The Adelphia Recovery Trust announced the settlement agreement late on Friday, claiming that it is “among the largest settlements ever reached between a public accounting firm and its audit client.” The trust’s allegations against Adelphia’s former lenders and others accused of taking part in financial fraud remain unsettled.
According to the trust, Deloitte will put the money into an interest-bearing escrow account. The settlement awaits approval by U.S. Bankruptcy Judge Robert Gerber.
A Deloitte spokesman confirmed to CFO.com that the accounting firm has settled the case but believes it would have prevailed had the case continued. “As part of the settlement, Deloitte & Touche denies any wrongdoing,” the firm said in a prepared statement, adding that Deloitte “believes … that it was in the best interests of the firm and its clients to settle this action rather than to continue to face the burden, expense, and uncertainty of further litigation.”
Deloitte served as Adelphi’s audit firm from the mid-1980s to May 14, 2002, when Deloitte suspended its work on the audit for the year ended December 31, 2001, saying Adelphia’s books and records had been falsified.

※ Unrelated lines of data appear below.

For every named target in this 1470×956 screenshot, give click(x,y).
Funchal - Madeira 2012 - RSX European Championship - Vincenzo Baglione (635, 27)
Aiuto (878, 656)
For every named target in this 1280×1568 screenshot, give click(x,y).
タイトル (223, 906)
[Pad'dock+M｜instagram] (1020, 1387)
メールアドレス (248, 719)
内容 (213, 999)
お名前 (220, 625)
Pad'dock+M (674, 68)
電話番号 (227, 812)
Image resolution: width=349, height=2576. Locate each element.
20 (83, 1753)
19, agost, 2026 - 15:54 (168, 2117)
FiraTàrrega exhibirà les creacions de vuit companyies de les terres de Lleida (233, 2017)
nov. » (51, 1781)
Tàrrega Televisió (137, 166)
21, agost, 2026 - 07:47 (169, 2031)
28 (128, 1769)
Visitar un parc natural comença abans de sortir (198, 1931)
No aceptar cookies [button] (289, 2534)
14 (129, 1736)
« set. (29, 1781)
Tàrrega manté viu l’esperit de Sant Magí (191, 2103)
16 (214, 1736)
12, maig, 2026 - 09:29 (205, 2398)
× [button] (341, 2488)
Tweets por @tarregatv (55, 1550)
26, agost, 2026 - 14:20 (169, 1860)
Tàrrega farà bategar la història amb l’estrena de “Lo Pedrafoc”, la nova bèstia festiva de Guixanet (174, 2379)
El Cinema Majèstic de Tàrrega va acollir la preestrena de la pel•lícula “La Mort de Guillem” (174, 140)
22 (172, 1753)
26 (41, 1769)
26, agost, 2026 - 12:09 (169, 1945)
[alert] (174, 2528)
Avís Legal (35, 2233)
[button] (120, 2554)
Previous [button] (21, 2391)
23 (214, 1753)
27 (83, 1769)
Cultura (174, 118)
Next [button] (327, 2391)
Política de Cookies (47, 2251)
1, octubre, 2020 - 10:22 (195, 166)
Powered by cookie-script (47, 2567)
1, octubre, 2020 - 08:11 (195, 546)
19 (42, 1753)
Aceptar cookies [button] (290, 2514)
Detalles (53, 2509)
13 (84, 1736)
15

The Rigases were convicted in 2004 on several counts, including securities fraud, bank fraud, and conspiracy to commit bank fraud at what had been the fifth-largest cable company before its collapse. Prosecutors claimed that the two executives hid nearly $2.3 billion in Adelphia debt from stockholders to mask the company’s unhealthy financial status.
Starting Monday, Timothy Rigas will serve 20 years in prison, and his father will serve 15. In an interview with USA Today published over the weekend, 82-year-old John Rigas said fraud did not occur at Adelphia. He went on to say the government’s case against him was based on the business environment at the time, amid other corporate scandals like Enron, WorldCom, and Tyco. “It was a case of being in the wrong place at the wrong time,” Rigas said. “If this had happened a year before, there wouldn’t have been any headlines.”
More than two years ago, Deloitte settled charges with the Securities and Exchange Commission, which claimed the accounting firm had “failed to detect a massive fraud perpetrated by Adelphia and certain members of the Rigas family” in its fiscal 2000 audit. Deloitte paid $50 million to settle the case.